Mengutip seruan Donald Trump kepada Partai Republik minggu ini untuk "menasionalisasi" sistem pemungutan suara AS dan pengungkapan bahwa seorang anggota keluarga kerajaan Emirat berada di balik investasi $500 juta ke dalam perusahaan mata uang kripto keluarga Trump.

"Setiap hari Anda melihat konfirmasi tren ini, tetapi ketika Anda melangkah mundur, Anda melihat serangan terorganisir, tanpa henti, dan bertekad pada semua cek dan keseimbangan yang dimaksudkan untuk membatasi kekuasaan eksekutif dalam demokrasi AS, sebuah sistem yang dirancang untuk membatasi kekuasaan dan melindungi hak." ujar Bolopion, dilansir Rabu (4/2/2026).

Beberapa Bentuk Penyalahgunaan Kekuasaan yang Disebutkan Termasuk:

  • Serangan terhadap independensi lembaga hukum, termasuk upaya melemahkan peran pengadilan yang seharusnya menjadi pengawas kekuasaan pemerintah.
  • Pemaksaan kebijakan yang mempersempit ruang kebebasan sipil, termasuk intimidasi terhadap jurnalis, akademisi, dan kelompok masyarakat sipil yang berusaha bersuara. 
  • Politik identitas dan retorika eksklusif, yang sering kali membidik kelompok minoritas dan memperlemah solidaritas sosial. 

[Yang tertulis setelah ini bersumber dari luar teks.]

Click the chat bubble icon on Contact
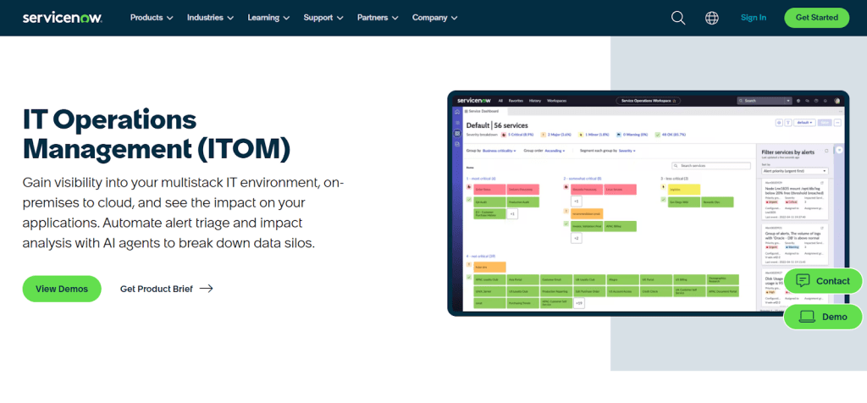The width and height of the screenshot is (867, 403). (x=803, y=281)
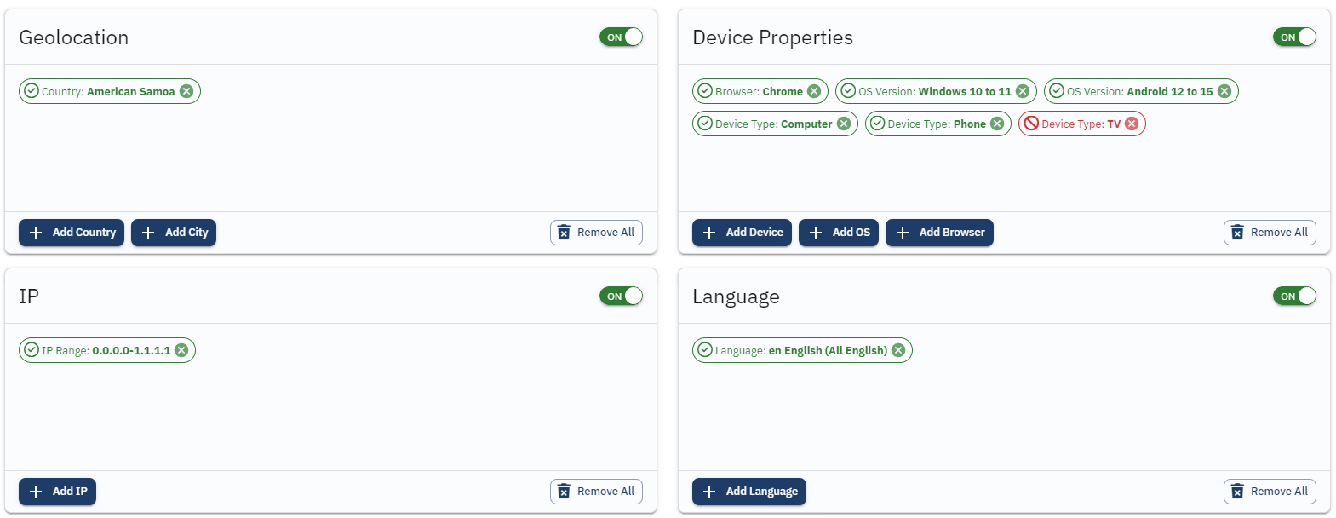
Task: Remove the Android 12 to 15 chip
Action: [1224, 91]
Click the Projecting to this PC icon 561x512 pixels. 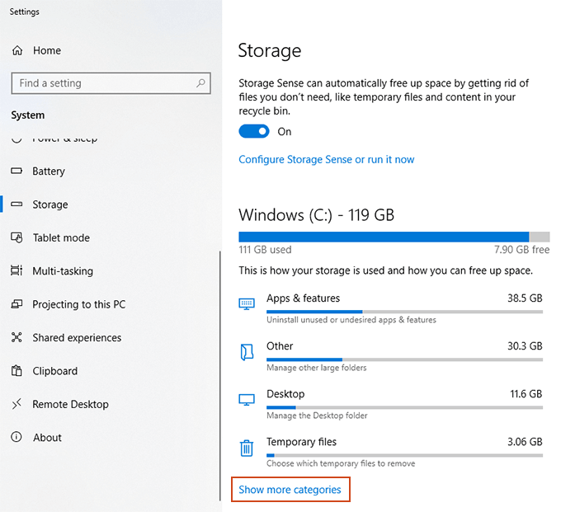pyautogui.click(x=17, y=304)
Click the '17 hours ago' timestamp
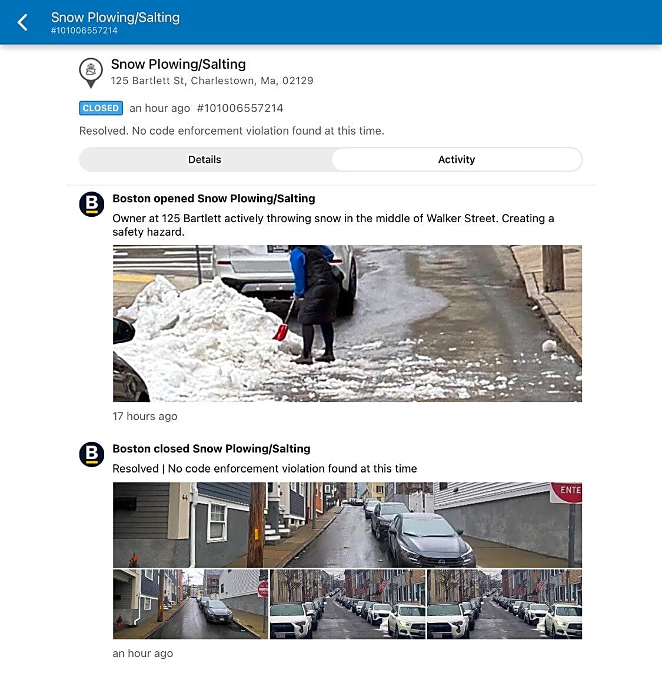 click(x=144, y=416)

Dengan kata lain, kritik HRW bukan sekadar kesalahan teknis kebijakan, tetapi gambaran bagaimana praktik pemerintahan yang bercampur antara ego politik dan ketidakpedulian terhadap norma universal bisa menimbulkan dampak luas bagi kebebasan dasar manusia. 

Apa Pengaruhnya bagi Kita Semua

Ketika sebuah negara besar seperti Amerika Serikat merosot dalam praktik demokratisnya, konsekuensinya tidak terbatas pada batas wilayahnya sendiri. 

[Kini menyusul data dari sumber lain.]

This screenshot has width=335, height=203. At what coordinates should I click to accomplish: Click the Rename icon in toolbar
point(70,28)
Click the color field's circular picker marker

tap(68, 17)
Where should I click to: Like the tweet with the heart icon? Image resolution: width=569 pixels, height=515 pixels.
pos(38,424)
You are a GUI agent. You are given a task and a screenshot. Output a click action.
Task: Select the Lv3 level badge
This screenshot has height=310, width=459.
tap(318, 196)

Memberi contoh bahwa hak-hak dasar bisa dinafikan tanpa konsekuensi berarti memberi sinyal kepada negara lain: Represi bisa diterima, kebebasan bisa dipersempit, dan imunitas bisa menjadi harga kebanggaan kekuasaan.

Ini bukan hanya soal angka dan statistik; ini soal kehidupan nyata jutaan orang. Di banyak negara, hak atas kebebasan berpendapat, berorganisasi, atau bahkan mendapat akses atas keadilan bisa menjadi barang mewah. 

Di tempat lain, pemerintah menggunakan kekuasaan yang terlalu terkonsentrasi untuk menindak kritik, melemahkan aturan hukum, dan pada titik tertentu mendiamkan suara hati nurani rakyat.

Harapan dan Jalan ke Depan

Dikutip dari The Guardian, Rabu (4/2/2026), disebut dalam laporan HWR, dia memberikan harapan:  ada kekuatan sosial yang bangkit untuk mempertahankan hak asasi manusia. Protes yang dilakukan oleh warga di berbagai negara, dari AS hingga Timur Tengah, menunjukkan bahwa rakyat masih punya suara dan semangat untuk memperjuangkan kebebasan.

HRW sendiri menyerukan agar negara-negara demokratis memperkuat kerja sama antara mereka, sebuah “aliansi hak asasi manusia” baru yang mampu mengangkat kembali standar universal tentang martabat manusia, keadilan, dan kebebasan.

Apa yang terjadi sekarang bukan hanya soal politik di satu negara, ini adalah pertaruhan masa depan nilai-nilai kemanusiaan yang telah diperjuangkan sepanjang abad ke-20. 

Dan ketika sebuah negara besar menunjukkan tanda-tanda mundur dalam memelihara nilai-nilai tersebut, kita semua berkepentingan untuk memahami, berbicara, dan bertindak demi hak asasi yang tak lekang oleh waktu.